— WHAT YOU HAVE TO DO —
Go through the entries that follow and count every line with the string "time". Reply with the number only.

(Data items)
--- START ---

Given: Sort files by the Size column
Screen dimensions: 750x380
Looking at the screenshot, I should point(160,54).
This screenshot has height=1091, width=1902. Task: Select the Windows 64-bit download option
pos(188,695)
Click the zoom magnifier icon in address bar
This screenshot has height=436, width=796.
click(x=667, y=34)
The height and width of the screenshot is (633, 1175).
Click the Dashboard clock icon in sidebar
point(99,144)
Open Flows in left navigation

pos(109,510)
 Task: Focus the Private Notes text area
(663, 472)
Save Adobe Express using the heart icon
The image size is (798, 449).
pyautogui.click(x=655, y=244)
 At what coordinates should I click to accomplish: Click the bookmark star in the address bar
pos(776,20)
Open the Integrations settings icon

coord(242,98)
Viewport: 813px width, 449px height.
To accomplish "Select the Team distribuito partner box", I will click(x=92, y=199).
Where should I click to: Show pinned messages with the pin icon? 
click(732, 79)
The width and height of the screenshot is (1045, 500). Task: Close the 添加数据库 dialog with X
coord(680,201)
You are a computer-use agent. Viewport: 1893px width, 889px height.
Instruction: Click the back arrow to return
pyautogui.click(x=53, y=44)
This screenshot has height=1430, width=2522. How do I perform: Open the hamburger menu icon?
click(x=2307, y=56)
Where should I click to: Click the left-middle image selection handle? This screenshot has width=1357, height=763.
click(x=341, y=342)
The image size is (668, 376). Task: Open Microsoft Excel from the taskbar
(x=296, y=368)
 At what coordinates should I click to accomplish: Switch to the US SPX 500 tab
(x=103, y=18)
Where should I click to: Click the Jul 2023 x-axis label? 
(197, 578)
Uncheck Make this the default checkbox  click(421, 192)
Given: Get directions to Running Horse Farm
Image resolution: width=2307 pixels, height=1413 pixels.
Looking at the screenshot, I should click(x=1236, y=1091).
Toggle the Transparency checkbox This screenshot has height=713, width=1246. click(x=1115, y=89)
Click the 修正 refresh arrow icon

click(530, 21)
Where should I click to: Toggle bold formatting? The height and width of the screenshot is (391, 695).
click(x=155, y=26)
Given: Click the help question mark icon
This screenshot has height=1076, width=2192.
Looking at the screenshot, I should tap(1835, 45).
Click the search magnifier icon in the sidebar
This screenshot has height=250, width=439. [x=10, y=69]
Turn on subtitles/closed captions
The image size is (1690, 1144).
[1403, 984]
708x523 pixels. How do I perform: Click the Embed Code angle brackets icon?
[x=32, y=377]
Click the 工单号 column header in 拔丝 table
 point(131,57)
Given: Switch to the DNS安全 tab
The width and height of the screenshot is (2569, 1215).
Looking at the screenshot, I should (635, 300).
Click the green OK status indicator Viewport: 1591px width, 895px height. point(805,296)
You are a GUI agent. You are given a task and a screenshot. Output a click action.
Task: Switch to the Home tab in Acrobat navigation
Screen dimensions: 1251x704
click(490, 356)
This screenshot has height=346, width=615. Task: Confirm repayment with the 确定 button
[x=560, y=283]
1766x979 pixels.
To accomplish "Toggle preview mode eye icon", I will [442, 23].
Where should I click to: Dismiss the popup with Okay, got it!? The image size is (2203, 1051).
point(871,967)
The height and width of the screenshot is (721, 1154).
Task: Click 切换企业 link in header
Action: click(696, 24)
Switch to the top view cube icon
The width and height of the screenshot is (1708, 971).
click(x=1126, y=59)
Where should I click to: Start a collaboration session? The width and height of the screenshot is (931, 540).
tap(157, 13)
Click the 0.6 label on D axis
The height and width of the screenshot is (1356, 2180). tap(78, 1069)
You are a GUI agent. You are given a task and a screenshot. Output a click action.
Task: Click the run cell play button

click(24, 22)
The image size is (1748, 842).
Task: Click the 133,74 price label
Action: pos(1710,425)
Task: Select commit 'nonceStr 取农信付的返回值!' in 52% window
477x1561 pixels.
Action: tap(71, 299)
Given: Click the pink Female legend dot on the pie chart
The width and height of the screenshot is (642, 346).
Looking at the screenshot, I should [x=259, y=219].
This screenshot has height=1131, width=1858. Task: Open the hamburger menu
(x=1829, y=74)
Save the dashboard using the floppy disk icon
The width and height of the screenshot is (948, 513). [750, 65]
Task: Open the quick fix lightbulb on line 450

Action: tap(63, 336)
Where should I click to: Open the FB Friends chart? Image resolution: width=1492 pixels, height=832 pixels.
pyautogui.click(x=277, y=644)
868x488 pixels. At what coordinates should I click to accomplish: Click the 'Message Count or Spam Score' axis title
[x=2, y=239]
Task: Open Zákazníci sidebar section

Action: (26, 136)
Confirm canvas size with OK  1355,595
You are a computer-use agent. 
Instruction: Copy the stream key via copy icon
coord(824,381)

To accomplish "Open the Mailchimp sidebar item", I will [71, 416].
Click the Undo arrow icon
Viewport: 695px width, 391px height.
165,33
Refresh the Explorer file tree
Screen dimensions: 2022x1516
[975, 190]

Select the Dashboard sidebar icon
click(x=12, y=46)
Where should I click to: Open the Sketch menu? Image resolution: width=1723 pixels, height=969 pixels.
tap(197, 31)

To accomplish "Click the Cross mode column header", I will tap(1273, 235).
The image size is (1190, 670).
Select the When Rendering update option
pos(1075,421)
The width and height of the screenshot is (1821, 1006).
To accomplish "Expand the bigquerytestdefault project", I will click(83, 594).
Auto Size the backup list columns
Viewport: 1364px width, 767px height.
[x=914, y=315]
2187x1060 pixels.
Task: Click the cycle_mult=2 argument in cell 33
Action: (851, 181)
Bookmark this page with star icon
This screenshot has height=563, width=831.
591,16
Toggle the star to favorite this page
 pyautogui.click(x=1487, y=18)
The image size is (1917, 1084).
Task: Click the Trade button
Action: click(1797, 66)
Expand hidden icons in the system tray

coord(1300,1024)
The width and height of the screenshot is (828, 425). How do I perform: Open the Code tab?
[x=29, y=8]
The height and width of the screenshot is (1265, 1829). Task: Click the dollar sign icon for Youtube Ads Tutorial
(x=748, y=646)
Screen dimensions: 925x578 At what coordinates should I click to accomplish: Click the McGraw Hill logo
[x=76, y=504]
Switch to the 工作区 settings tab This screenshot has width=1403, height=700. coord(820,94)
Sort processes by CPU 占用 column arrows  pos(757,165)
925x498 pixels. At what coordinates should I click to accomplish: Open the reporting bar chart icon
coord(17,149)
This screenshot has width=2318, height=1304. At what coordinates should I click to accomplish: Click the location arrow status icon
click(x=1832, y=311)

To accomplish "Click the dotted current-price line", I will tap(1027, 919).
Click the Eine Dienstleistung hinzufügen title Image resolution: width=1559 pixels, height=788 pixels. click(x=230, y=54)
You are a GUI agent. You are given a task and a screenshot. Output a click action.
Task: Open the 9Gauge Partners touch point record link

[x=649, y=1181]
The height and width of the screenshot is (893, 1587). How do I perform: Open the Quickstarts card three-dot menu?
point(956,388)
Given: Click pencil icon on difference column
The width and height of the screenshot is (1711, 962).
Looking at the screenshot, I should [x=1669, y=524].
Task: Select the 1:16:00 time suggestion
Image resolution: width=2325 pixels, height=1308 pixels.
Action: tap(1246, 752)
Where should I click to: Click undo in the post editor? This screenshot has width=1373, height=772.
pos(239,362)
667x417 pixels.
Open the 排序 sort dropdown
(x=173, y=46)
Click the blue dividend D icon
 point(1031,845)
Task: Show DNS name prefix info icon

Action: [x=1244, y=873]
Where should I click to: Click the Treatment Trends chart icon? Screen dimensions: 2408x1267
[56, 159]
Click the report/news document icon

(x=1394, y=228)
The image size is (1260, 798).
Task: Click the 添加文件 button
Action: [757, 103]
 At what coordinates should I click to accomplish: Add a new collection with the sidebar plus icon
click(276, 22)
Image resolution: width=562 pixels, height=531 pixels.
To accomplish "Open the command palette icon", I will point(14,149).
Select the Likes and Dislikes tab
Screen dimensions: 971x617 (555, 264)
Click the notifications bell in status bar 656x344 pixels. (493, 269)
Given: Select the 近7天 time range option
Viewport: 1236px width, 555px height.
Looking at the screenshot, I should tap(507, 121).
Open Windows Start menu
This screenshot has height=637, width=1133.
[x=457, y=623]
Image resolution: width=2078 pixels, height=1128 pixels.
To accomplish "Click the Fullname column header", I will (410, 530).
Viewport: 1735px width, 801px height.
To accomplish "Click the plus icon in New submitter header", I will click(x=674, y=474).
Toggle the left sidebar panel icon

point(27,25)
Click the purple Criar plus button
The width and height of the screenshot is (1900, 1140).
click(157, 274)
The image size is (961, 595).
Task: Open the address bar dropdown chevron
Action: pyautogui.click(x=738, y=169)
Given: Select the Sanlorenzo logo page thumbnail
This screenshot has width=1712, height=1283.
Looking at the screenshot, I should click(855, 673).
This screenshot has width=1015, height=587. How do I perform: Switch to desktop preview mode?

--- END ---

— ANSWER SPACE —
2